Un cancer à croissance rapide

Le CHC est un cancer du foie à croissance rapide et les patients survivent généralement 11 mois après le diagnostic. Le CHC représente plus de 90% de tous les cancers du foie et pose un problème majeur de santé publique dans la région dans plusieurs pays..

Le principal traitement du carcinome hépatocellulaire est le médicament Sorafenib, qui entraîne des effets indésirables et prolonge la survie pendant trois mois seulement.
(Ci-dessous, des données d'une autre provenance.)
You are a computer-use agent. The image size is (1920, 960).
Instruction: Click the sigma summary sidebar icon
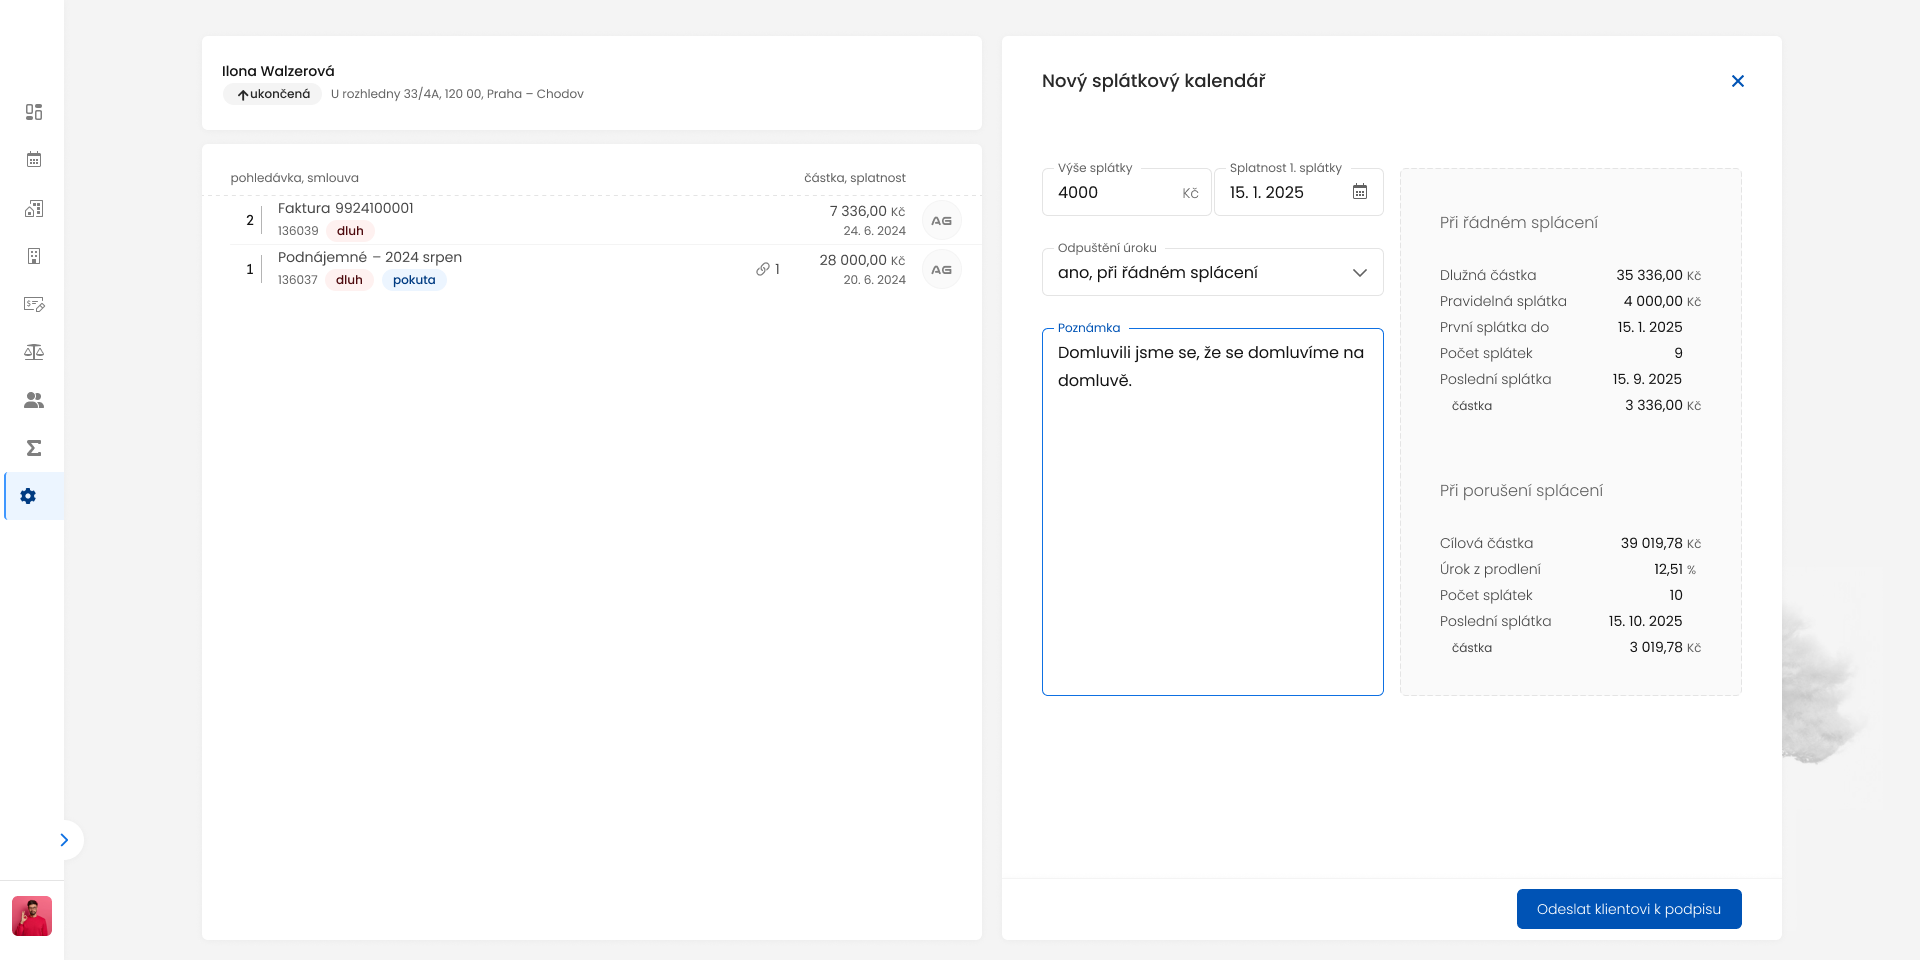[x=34, y=448]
L’absence d’alternatives thérapeutiques efficaces, associée à une découverte tardive, a conduit le CHC à devenir la deuxième cause de décès par cancer dans le monde.

Dans la présente étude, des scientifiques de Singapour ont mis au point un peptide qui cible la protéine SALL4 liée à la croissance tumorale et qui était auparavant classé comme une «cible indétectable».

« Dans nos recherches antérieures, nous avons découvert que la protéine SALL4 fonctionne avec une autre protéine, NuRD, pour former un partenariat lors du développement de certains cancers du fois, tels que le CHC. Au lieu de chercher des «poches» sur SALL4, notre équipe de recherche a conçu une biomolécule pour bloquer l’interaction entre la SALL4 et la NuRD. Dans nos expériences en laboratoire, le blocage de cette interaction a conduit à la mort des cellules tumorales et à une réduction dans le système du mouvement des cellules tumorales », explique le professeur Daniel Tenen, directeur de CSI Singapore.

Un peptide que l’équipe a appelé FFW

Le peptide, que l’équipe de recherche a appelé FFW, est une petite chaîne d’acides aminés pouvant interférer avec les interactions SALL4-NuRD. Les scientifiques ont démontré qu’en association avec le Sorafenib, les FFW pouvaient réduire la croissance du HCC résistant au Sorafenib.

Alors que la plupart des thérapies ciblées sont des médicaments à petites molécules, un médicament peptidique bien conçu, tel que le FFW, tend à posséder une plus grande sélectivité sur de grandes surfaces de liaison, et présente un profil de toxicité plus sûr que celui des médicaments à petites molécules.

« Sur la base des informations obtenues grâce à l’expression génique structurelle et globale, nous poursuivons notre travail sur ce peptide et d’autres peptides ayant des structures similaires, dans le but de pouvoir éventuellement les transformer en médicaments de qualité clinique pour le bénéfice des patients. » a déclaré le Dr Liu Bee Hui, chercheur à l’Institut du cancer de Singapour qui est le premier auteur de cette étude.

Des études pour d’autres types de cancers

« En allant de l’avant, nous espérons étudier comment le ciblage de ces interactions protéiques pourrait se produire dans d’autres types de cancers », a ajouté Tenen.